Integritas, Kejujuran, dan Perang Melawan Korupsi

Kasus korupsi di Indonesia selalu terjadi setiap tahun. Tidak jarang pelakunya adalah para pejabat. Tindakan korupsi ini tidak boleh dibiarkan begitu saja, sebab tindakan ini mengurangi keuangan negara dengan skala besar.
Memang, selama ini pihak hukum telah bertindak tegas terhadap mereka yang telah melakukan korupsi. Namun, hal ini masih saja terus terjadi. Problematika ini hendaknya diatasi dengan bijak dan tanggap oleh pemerintah.

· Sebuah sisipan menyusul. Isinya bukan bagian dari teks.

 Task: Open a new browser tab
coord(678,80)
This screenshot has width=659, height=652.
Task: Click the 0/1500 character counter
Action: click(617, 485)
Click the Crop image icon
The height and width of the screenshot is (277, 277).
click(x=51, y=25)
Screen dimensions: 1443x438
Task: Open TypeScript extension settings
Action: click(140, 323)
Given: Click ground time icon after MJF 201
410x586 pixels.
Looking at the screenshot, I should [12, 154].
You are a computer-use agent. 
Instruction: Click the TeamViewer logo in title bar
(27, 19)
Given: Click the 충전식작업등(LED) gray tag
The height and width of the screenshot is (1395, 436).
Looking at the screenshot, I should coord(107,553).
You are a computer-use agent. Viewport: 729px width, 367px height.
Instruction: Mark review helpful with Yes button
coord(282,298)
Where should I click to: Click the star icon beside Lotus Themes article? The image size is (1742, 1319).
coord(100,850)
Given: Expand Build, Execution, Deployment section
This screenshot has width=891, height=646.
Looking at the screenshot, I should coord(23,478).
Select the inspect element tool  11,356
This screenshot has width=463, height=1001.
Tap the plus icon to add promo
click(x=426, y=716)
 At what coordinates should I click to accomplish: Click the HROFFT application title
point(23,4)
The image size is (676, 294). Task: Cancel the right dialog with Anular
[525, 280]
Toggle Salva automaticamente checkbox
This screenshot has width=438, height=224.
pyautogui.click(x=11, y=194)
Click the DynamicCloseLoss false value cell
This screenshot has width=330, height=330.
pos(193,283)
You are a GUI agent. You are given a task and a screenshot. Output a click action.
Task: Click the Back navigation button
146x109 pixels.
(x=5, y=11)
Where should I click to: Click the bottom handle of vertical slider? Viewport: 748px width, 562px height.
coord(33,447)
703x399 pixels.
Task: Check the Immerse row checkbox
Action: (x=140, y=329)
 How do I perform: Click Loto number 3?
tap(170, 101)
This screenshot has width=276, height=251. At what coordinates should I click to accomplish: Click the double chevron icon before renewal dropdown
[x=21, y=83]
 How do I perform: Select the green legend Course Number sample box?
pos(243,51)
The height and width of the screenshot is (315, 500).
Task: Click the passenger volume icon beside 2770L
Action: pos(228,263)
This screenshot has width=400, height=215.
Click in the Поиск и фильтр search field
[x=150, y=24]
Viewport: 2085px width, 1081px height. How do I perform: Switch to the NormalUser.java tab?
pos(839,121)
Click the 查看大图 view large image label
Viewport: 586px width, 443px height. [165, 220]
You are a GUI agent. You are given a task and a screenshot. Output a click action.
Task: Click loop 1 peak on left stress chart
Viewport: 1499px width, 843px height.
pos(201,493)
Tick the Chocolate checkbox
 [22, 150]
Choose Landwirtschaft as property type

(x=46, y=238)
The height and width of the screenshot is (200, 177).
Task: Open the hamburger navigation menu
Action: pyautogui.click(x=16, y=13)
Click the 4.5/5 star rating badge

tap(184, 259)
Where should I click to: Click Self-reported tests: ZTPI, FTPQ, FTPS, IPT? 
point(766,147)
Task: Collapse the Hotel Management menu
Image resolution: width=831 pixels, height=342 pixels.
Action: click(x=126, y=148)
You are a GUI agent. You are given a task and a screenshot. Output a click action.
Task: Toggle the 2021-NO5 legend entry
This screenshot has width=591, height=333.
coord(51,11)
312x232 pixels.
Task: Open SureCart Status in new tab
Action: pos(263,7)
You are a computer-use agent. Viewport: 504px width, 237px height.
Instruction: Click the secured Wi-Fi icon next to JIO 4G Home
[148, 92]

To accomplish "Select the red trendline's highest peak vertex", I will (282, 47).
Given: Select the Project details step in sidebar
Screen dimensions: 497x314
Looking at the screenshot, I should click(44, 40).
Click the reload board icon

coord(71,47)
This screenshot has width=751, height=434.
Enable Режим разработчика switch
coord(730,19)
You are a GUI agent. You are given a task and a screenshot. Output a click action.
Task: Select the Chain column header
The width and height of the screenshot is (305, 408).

Jika masalah ini tidak kunjung diatasi, maka Indeks Persepsi Korupsi (IPK) Indonesia akan mendapatkan nilai terendah seiring berjalannya waktu.
Akhir-akhir ini banyak media informasi menayangkan berita kasus korupsi. Para koruptor ternyata tersebar di tanah air, baik di pemerintah pusat maupun daerah. Salah satu koruptor yang sedang hangat diperbincangkan di media informasi saat ini adalah Stepanus Robin Pattuju. Ia adalah seorang akademi kepolisian yang telah bergabung di KPK sejak 2009.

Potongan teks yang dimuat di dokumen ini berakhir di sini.